- Opening Delimiter -

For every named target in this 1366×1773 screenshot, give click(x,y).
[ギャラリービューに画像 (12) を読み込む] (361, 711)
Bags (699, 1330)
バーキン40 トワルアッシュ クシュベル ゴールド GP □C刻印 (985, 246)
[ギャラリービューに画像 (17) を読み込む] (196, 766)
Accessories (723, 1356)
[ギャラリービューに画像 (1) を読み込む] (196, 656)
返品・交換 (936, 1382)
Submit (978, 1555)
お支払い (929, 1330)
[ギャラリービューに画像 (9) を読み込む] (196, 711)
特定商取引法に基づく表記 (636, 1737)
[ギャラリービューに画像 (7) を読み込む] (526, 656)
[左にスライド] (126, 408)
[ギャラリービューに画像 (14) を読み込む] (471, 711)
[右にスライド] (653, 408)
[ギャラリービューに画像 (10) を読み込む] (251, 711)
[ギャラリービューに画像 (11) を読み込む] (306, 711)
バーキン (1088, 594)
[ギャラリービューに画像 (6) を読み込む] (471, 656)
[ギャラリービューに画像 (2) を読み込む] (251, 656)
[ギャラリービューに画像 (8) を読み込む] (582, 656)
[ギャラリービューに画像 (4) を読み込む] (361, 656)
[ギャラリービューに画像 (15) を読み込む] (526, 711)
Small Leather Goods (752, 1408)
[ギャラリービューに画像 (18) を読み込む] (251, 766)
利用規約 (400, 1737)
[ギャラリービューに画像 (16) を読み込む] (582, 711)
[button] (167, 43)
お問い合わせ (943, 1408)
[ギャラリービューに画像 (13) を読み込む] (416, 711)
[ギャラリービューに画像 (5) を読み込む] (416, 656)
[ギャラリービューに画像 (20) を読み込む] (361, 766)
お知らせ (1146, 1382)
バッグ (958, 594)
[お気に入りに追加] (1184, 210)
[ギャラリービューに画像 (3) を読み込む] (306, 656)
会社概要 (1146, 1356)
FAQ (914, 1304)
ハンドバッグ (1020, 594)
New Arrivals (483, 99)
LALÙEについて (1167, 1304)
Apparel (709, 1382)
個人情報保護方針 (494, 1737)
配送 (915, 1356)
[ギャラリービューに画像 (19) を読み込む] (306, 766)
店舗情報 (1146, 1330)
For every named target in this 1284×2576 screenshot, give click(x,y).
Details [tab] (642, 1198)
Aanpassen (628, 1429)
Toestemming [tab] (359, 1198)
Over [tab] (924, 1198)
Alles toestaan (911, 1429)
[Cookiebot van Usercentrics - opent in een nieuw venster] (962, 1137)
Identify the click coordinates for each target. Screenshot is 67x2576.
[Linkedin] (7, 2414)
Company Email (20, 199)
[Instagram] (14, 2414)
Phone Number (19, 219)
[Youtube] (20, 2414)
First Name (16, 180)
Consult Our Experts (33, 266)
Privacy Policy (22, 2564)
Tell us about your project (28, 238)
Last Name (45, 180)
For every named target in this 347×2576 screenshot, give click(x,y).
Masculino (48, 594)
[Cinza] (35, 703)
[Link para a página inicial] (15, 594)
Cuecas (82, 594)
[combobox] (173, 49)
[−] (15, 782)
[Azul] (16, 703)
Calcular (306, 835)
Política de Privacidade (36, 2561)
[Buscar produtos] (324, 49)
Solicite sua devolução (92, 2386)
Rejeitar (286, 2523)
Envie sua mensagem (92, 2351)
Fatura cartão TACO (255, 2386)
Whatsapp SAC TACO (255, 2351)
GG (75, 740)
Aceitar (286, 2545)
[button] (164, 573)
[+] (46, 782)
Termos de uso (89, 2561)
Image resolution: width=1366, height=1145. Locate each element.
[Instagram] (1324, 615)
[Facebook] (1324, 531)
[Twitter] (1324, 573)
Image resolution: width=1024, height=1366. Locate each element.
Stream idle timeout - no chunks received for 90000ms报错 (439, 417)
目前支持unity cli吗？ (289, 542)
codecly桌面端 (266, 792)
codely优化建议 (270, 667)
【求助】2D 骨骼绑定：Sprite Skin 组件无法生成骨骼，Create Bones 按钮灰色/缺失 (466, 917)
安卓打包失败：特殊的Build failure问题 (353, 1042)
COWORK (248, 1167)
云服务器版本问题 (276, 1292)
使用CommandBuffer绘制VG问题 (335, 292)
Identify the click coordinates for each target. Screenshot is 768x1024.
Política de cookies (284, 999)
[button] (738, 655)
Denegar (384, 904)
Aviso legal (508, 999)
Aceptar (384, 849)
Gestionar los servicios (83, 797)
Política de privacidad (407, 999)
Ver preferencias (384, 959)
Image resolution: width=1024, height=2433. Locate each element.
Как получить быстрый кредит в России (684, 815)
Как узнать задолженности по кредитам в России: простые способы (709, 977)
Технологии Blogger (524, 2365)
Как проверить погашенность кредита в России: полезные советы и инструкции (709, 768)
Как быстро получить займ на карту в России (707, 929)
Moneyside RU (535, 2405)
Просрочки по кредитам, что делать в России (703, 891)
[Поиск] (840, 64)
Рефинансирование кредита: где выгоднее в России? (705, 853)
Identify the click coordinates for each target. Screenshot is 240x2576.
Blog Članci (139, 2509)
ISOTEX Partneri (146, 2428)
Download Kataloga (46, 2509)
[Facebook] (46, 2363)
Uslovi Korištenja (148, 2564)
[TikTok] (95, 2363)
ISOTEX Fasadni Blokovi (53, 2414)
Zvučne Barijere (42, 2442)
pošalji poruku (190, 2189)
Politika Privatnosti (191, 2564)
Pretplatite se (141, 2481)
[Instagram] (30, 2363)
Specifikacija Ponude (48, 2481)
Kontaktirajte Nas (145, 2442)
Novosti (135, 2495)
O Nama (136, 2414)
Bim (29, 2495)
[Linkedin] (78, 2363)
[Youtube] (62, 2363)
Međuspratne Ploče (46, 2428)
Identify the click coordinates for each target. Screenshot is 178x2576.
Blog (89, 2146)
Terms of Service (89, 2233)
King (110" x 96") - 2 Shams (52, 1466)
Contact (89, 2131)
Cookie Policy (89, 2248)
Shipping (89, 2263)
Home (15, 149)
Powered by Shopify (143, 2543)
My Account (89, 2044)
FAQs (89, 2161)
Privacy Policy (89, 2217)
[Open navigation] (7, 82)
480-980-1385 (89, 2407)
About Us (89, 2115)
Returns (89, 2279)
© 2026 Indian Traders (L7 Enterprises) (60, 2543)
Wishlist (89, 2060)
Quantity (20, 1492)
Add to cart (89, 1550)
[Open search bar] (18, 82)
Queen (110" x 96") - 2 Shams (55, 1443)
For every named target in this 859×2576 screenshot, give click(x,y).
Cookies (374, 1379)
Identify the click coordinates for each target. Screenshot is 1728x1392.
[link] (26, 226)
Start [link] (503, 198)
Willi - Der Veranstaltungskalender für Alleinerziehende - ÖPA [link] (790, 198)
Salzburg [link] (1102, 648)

- Closing Delimiter -

What you write must be the entries restated word for word, from the opening line through the one holding "[ギャラリービューに画像 (13) を読み込む] (416, 711)", with nothing else.

For every named target in this 1366×1773 screenshot, give click(x,y).
[ギャラリービューに画像 (12) を読み込む] (361, 711)
Bags (699, 1330)
バーキン40 トワルアッシュ クシュベル ゴールド GP □C刻印 (985, 246)
[ギャラリービューに画像 (17) を読み込む] (196, 766)
Accessories (723, 1356)
[ギャラリービューに画像 (1) を読み込む] (196, 656)
返品・交換 (936, 1382)
Submit (978, 1555)
お支払い (929, 1330)
[ギャラリービューに画像 (9) を読み込む] (196, 711)
特定商取引法に基づく表記 (636, 1737)
[ギャラリービューに画像 (7) を読み込む] (526, 656)
[左にスライド] (126, 408)
[ギャラリービューに画像 (14) を読み込む] (471, 711)
[右にスライド] (653, 408)
[ギャラリービューに画像 (10) を読み込む] (251, 711)
[ギャラリービューに画像 (11) を読み込む] (306, 711)
バーキン (1088, 594)
[ギャラリービューに画像 (6) を読み込む] (471, 656)
[ギャラリービューに画像 (2) を読み込む] (251, 656)
[ギャラリービューに画像 (8) を読み込む] (582, 656)
[ギャラリービューに画像 (4) を読み込む] (361, 656)
[ギャラリービューに画像 (15) を読み込む] (526, 711)
Small Leather Goods (752, 1408)
[ギャラリービューに画像 (18) を読み込む] (251, 766)
利用規約 (400, 1737)
[ギャラリービューに画像 (16) を読み込む] (582, 711)
[button] (167, 43)
お問い合わせ (943, 1408)
[ギャラリービューに画像 (13) を読み込む] (416, 711)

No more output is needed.